A newly published research study shows the benefits of smoking cannabis for spasticity in multiple sclerosis. Using 30 adult patients with multiple sclerosis, the researchers found that smoked cannabis was superior to a placebo in reducing symptoms and pain in patients with treatment-resistant spasticity, or excessive muscle contractions.
A clinical study of 30 adult patients with multiple sclerosis (MS) at the University of California, San Diego School of Medicine has shown that smoked cannabis may be an effective treatment for spasticity – a common and disabling symptom of this neurological disease.
The placebo-controlled trial also resulted in reduced perception of pain, although participants also reported short-term, adverse cognitive effects and increased fatigue. The study was published in the Canadian Medical Association Journal on May 14.
Principal investigator Jody Corey-Bloom, MD, PhD, professor of neurosciences and director of the Multiple Sclerosis Center at UC San Diego, and colleagues randomly assigned participants to either the intervention group (which smoked cannabis once daily for three days) or the control group (which smoked identical placebo cigarettes, also once a day for three days). After an 11-day interval, the participants crossed over to the other group.
“We found that smoked cannabis was superior to placebo in reducing symptoms and pain in patients with treatment-resistant spasticity, or excessive muscle contractions,” said Corey-Bloom.
Earlier reports suggested that the active compounds of medical marijuana were potentially effective in treating neurologic conditions, but most studies focused on orally administered cannabinoids. There were also anecdotal reports of MS patients that endorsed smoking marijuana to relieve symptoms of spasticity.

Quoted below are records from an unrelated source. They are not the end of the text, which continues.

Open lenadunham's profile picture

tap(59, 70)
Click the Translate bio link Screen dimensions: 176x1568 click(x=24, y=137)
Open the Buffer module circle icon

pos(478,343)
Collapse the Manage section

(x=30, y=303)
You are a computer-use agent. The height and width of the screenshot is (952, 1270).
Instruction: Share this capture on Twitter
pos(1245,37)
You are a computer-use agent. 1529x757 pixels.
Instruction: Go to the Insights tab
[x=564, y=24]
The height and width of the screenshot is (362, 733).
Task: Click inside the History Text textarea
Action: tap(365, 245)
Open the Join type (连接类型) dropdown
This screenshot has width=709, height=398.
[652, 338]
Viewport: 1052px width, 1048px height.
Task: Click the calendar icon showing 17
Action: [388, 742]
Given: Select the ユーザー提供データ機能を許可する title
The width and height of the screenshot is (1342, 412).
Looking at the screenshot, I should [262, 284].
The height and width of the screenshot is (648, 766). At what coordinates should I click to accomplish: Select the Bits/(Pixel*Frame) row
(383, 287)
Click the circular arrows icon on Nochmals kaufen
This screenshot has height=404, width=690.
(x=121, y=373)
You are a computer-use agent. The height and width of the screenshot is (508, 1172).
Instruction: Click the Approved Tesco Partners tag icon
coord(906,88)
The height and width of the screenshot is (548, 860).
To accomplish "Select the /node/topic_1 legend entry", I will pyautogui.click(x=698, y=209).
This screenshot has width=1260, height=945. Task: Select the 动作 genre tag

However, this trial used a more objective measurement, a modified Ashworth scale which graded the intensity of muscle tone by measuring such things as resistance in range of motion and rigidity. The secondary outcome, pain, was measured using a visual analogue scale. The researchers also looked at physical performance (using a timed walk) and cognitive function and – at the end of each visit – asked patients to assess their feeling of “highness.”
Although generally well tolerated, smoking cannabis did have mild effects on attention and concentration. The researchers noted that larger, long-terms studies are needed to confirm their findings and determine whether lower doses can result in beneficial effects with less cognitive impact.
The current study is the fifth clinical test of the possible efficacy of cannabis for clinical use reported by the University of California Center for Medicinal Cannabis Research (CMCR). Four other human studies on control of neuropathic pain also reported positive results.
“The study by Corey Bloom and her colleagues adds to a growing body of evidence that cannabis has therapeutic value for selected indications, and may be an adjunct or alternative for patients whose spasticity or pain is not optimally managed,” said Igor Grant, MD, director of the CMCR, which provided funding for the study.
Reference: “Smoked cannabis for spasticity in multiple sclerosis: a randomized, placebo-controlled trial” by Jody Corey-Bloom, Tanya Wolfson, Anthony Gamst, Shelia Jin, Thomas D. Marcotte, Heather Bentley and Ben Gouaux, 10 July 2012, Canadian Medical Association Journal.
Additional contributors include Tanya Wolfson, Anthony Gamst, PhD, Shelia Jin, MD, MPH, Thomas D. Marcotte, PhD, Heather Bentley and Ben Gouaux, all from UC San Diego School of Medicine.